C:\Users\Kurtis\Desktop\Research\AutoRT-master>py autort.py train -e 100 -b 64 -g models/base_model/model.json -u m -i C:\Users\Kurtis\Desktop\Research\data\autoRTTrainingSet.tsv -sm min_max -rlr -n 20 -o C:\Users\Kurtis\Desktop\Research\data Scaling method: min_max Step 1: Traceback (most recent call last): File "C:\Users\Kurtis\Desktop\Research\AutoRT-master\autort.py", line 158, in main() File "C:\Users\Kurtis\Desktop\Research\AutoRT-master\autort.py", line 109, in main two_step_ensemble_models(input_data=input_file, nb_epoch=epochs, batch_size=batch_size, File "C:\Users\Kurtis\Desktop\Research\AutoRT-master\autort\RTModels.py", line 675, in two_step_ensemble_models ensemble_models(models_file=models_file, input_data=input_data, ensemble_method=ensemble_method, File "C:\Users\Kurtis\Desktop\Research\AutoRT-master\autort\RTModels.py", line 735, in ensemble_models with open(models_file, "r") as read_file: TypeError: expected str, bytes or os.PathLike object, not NoneType

Sorry, there was a typo in the command line. Please use the new command line as shown above.

bertauchekurtis commented 2 years ago

It is working now. Thank you very much for your help and showing me what I was doing wrong. :)

wenbostar commented 2 years ago

You're welcome. AutoRT could predict RT for phosphopeptides very accurately. If the prediction performance is not as good as shown at https://github.com/bzhanglab/AutoRT#performance-of-autort, please let me know. I'm happy to help.

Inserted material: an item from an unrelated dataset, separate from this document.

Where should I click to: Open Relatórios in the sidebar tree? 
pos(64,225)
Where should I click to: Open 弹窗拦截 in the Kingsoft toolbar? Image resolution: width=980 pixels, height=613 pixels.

bertauchekurtis commented 2 years ago

One more question if you don't mind. Once I've finished the training, which model file should I be using when I run the predictions?

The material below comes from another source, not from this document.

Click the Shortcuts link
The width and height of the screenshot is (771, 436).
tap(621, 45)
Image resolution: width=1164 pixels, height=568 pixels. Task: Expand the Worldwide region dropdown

wenbostar commented 2 years ago

Below please find the command line for prediction. The output folder C:\Users\Kurtis\Desktop\Research\data\tf_model contains the trained model files and you only need to give C:\Users\Kurtis\Desktop\Research\data\tf_model\model.json to -s which contains all the model information needed in prediction.

py autort.py predict -t test.tsv -s C:\Users\Kurtis\Desktop\Research\data\tf_model\model.json -o tf_prediction/ -p test
bertauchekurtis commented 2 years ago

Okay, thank you!

bertauchekurtis commented 2 years ago

What effect do the batch size and epoch size parameters have on the training of the model?

wenbostar commented 2 years ago

The two parameters may have a big impact on the performance. You could use "-e 40 -b 64". I used this on many datasets from small size (~1000 peptides) to very large size and it works very well.

bertauchekurtis commented 2 years ago

Okay, I will try that, thank you. My dataset has about ~70,000 peptides.

wenbostar commented 2 years ago

The size is large enough to train a very good model. If the dataset was generated from multiple MS/MS runs/fractions, make sure that the RTs of peptides from different runs/fractions are well aligned. In addition, for each peptide (peptide + modification, peptide form) only keep one entry in the training dataset.